The Westray Tragedy: A Miner's Story
Description
Contains Photos, Maps
$10.95
ISBN 1-895686-26-1
DDC 363.1'9622334'0971613
Author
Publisher
Year
Contributor
Richard Wilbur is supervisor of the Legislative Research Service, New
Brunswick Legislature, and author of The Rise of French New Brunswick.
Review
Bookstore shelves are filled with personal accounts of headline events.
Most reach the remainder bins within weeks. Not so this brief but
agonizingly authentic account of a real tragedy that is still before the
courts.
Shaun Comish has no aspirations to literary fame; he’s a veteran
miner with a tale to tell, and he delivers it in a mere 58 pages. The
fact that this small account went through three printings in two months
indicates how the reading public (probably overwhelmingly Nova Scotians)

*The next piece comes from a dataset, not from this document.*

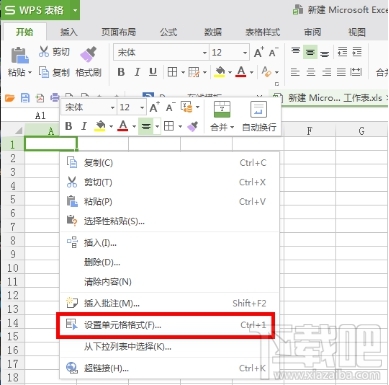This screenshot has height=385, width=389.
Task: Click the auto wrap text icon in mini toolbar
Action: pos(259,110)
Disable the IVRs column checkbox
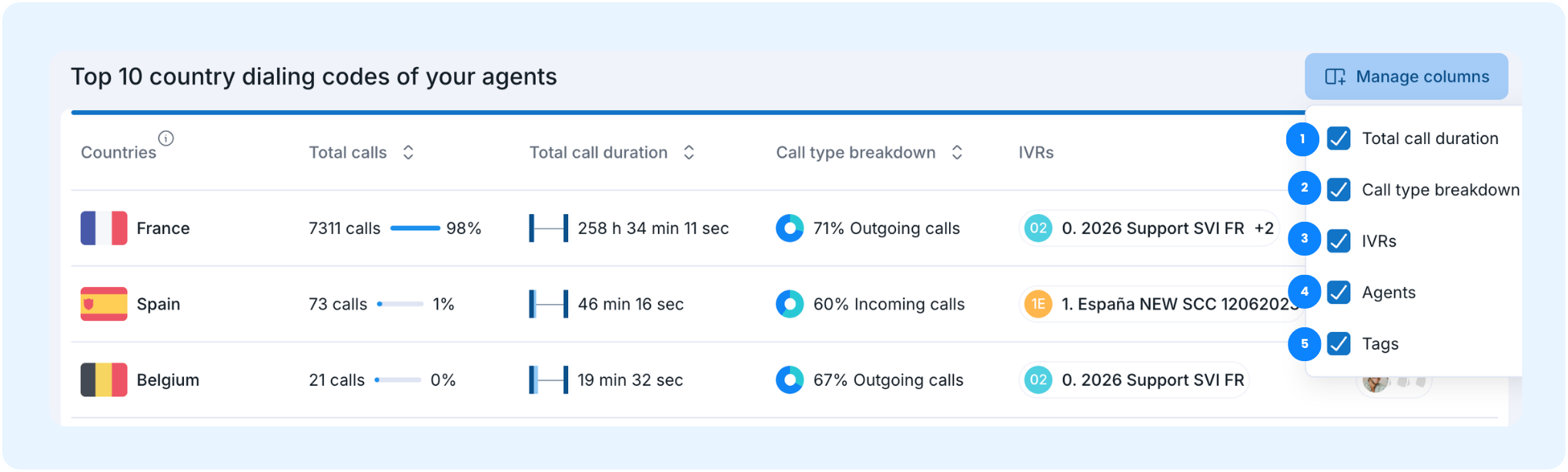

reacted to yet another mining tragedy that should never have happened.
Comish had excellent editors, but the story remains his—a story of
how Nova Scotia politicians looked the other way while profit-seeking
mine owners disregarded basic rules of mine safety in order to meet
impossible production quotas.
Comish takes his readers step-by-step through a coal miner’s daily
routine, spelling out in unadorned but clear language the many technical
terms and phrases that are common parlance among underground workers. He
also establishes the rapidly deteriorating working relationships between
the pit bosses and the miners, especially one named Roger: “[He] was
one boss you would avoid arguing with because he would never admit he
might be wrong. It was futile to try and make him see it your way. It
was his way or the highway.”
The basic problem was a refusal to follow safety regulations. “There
were cases of carelessness time after time in that hellhole. Lenny
[Comish’s longtime working buddy] told me of one time when they had
brought cutting torches underground to burn holes in some arches. I
don’t believe one regulation was adhered to when those torches were
brought down. ...” It was only a matter of time before disaster
struck. On May 9, 1992, only eight months after the Westray mine began
operations, a massive explosion trapped 26 of Comish’s fellow miners.
As a highly trained rescue worker, Comish was one of the draegermen who
tried in vain to save them.
In September 1993, Comish gave up his mining career to train as a
computer programmer. Judging by this pithy and gripping piece of
reporting, he should make his mark in the information highway.